--- BEGIN Passage shown ---

* Some of the images above are being generated live in the browser, and are unique to you and only you
Making a machine generate (dream, hallucinate, ...) natural images is a lot of fun, and quite complicated.
About two months ago, we decided to try something that's been at the back of our heads since Ian Goodfellow first presented (the awesome) Generative Adversarial Networks at NIPS last year. Ian's work came close to generating natural-ish images, but still fell short in terms of image quality. The paper excited us, and we discussed it to length at the conference and after.
Adversarial networks are fun things.
You pit a generative (G) machine against a discriminative (D) machine and make them fight. The G machine attempts to produce fake data that looks so real that the D machine cannot tell it is fake. The D machine is learning to not get fooled by the G machine. After these have played their minimax game, you hope to get a good quality generator that can generate as many real looking samples as you want.
To keep this section brief, this did not work. It didn't work at all. The adversarial training was more unstable, and when we did get a stable model, it did not improve image sample quality.
The key idea that got us going was to train a Laplacian pyramid of networks, each network predicting the next finer scale. What that means in simpler terms is that the network at a particular scale gets the coarsened version of the image to predict, and generates the refinement necessary to reconstruct the original image.
The multi-scale generation worked extremely well. It got us to a point where we had samples that looked much more real than previous attempts at generating such samples. However, there was one problem.
The images always looked object-like, but had no actual object.
Looking at the image at a glance would totally wow you, but looking closer, you'd be scratching your head. This wasn't going as well as we'd hoped, we needed another advance to get us closer to generating objects that actually were objects.
Because our neural networks are convolutional in nature, we can recursively apply a particular generator over and over again to get images as large as we want. However, image statics vary quite a bit at each scale, especially in the lower octaves. You can also chain different generators trained on different datasets together. For example, you can train a generator on a cats dataset, and chain it in the next scale with a generator trained on horses. It would be fun to try that.
Our last idea, which was a fairly natural extension for us to enforce explicit objectness, was to pass to the G networks not only an input random noise, but also a one-hot coding of the class label we want to generate.
This idea finally nailed it home in terms of objectness of our generated output. We trained in on the CIFAR-10 database to produce cool looking horses, cars, airplanes etc.

--- END Passage shown ---

▶ [Short problem 1] In the passage on image generation, which database was the final model trained on?
▶ [Short problem 2] Update the passage on image generation from "Looking at the" to "actually were objects.", putting "puzzled" in place of "scratching your head".

--- BEGIN Record list ---

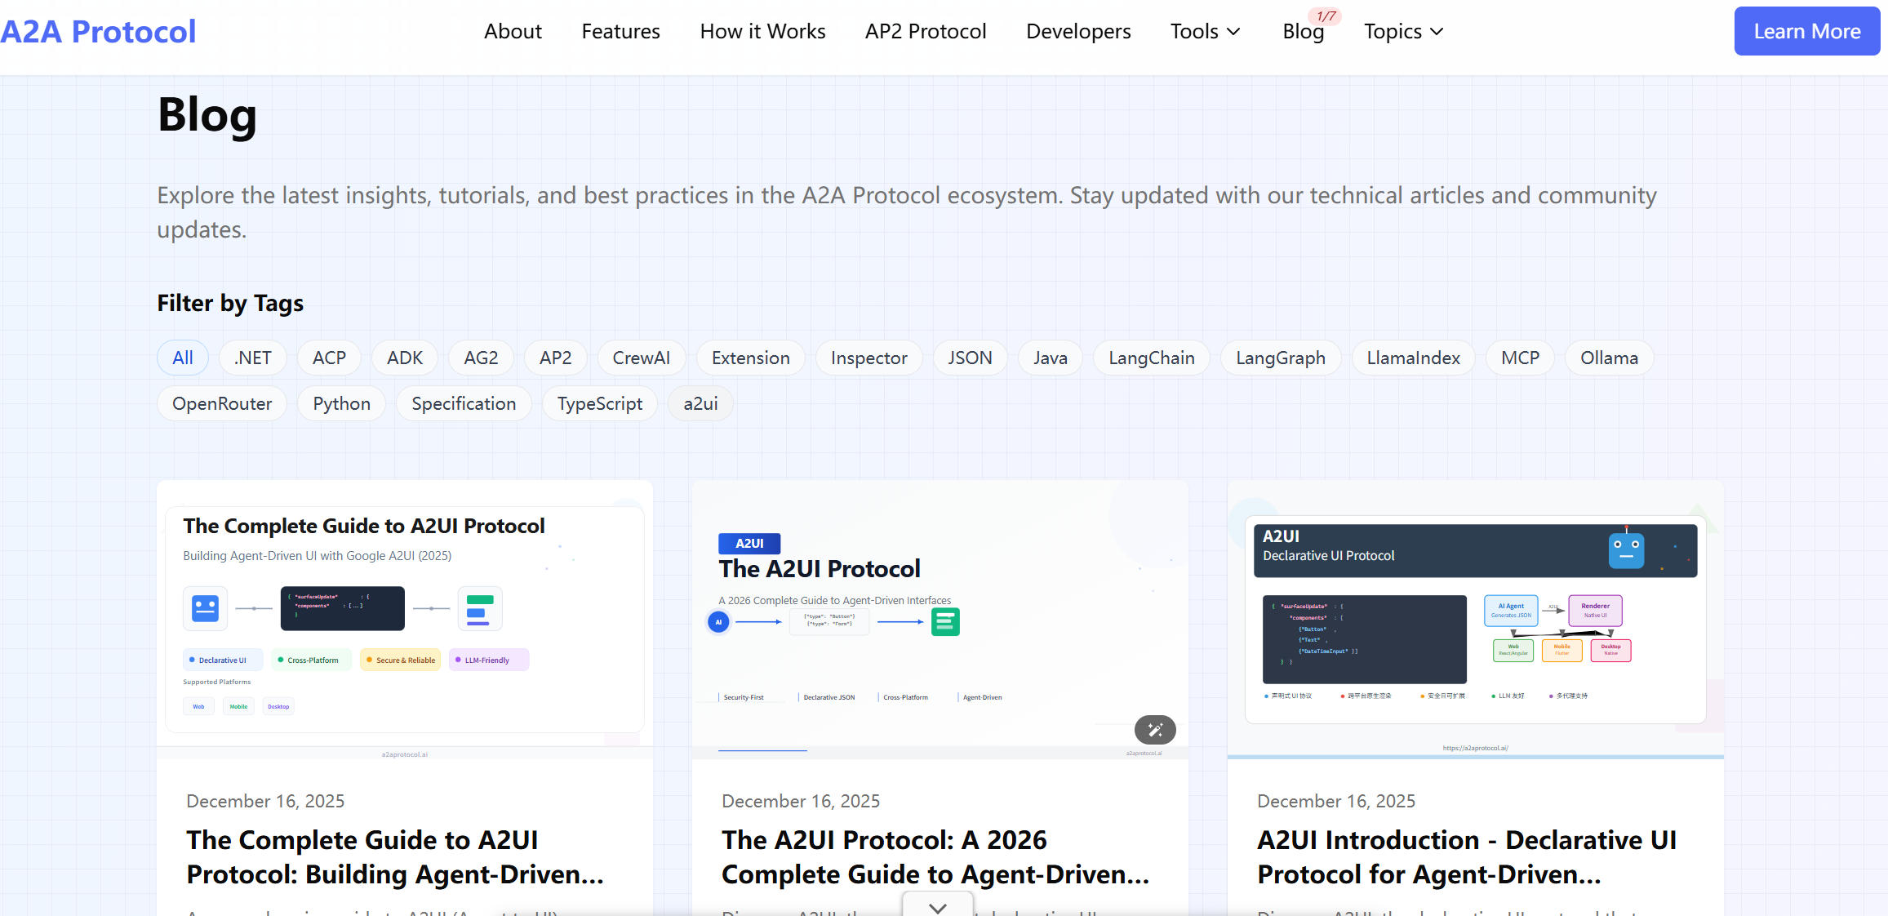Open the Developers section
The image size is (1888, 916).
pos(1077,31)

--- END Record list ---
--- BEGIN Record list ---

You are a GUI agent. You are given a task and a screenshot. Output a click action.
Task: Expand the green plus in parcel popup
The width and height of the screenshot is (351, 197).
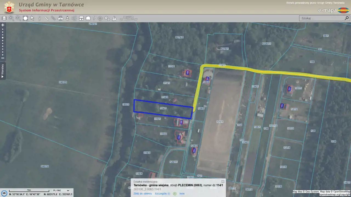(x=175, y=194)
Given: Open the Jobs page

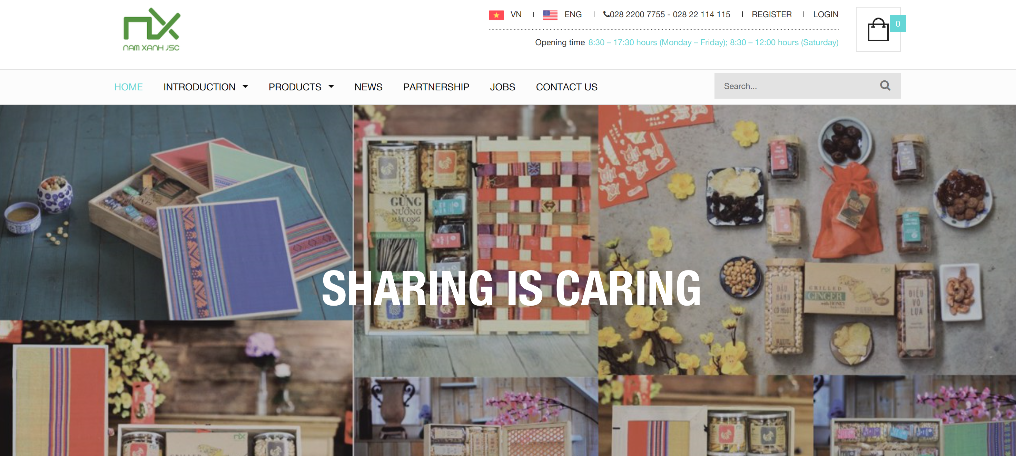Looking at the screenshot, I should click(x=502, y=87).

--- END Record list ---
--- BEGIN Record list ---

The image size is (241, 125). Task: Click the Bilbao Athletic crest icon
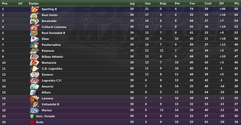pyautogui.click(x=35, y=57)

--- END Record list ---

▶ [Written reply 1] The CIFAR-10 database.

▶ [Written reply 2]
Looking at the image at a glance would totally wow you, but looking closer, you'd be puzzled. This wasn't going as well as we'd hoped, we needed another advance to get us closer to generating objects that actually were objects.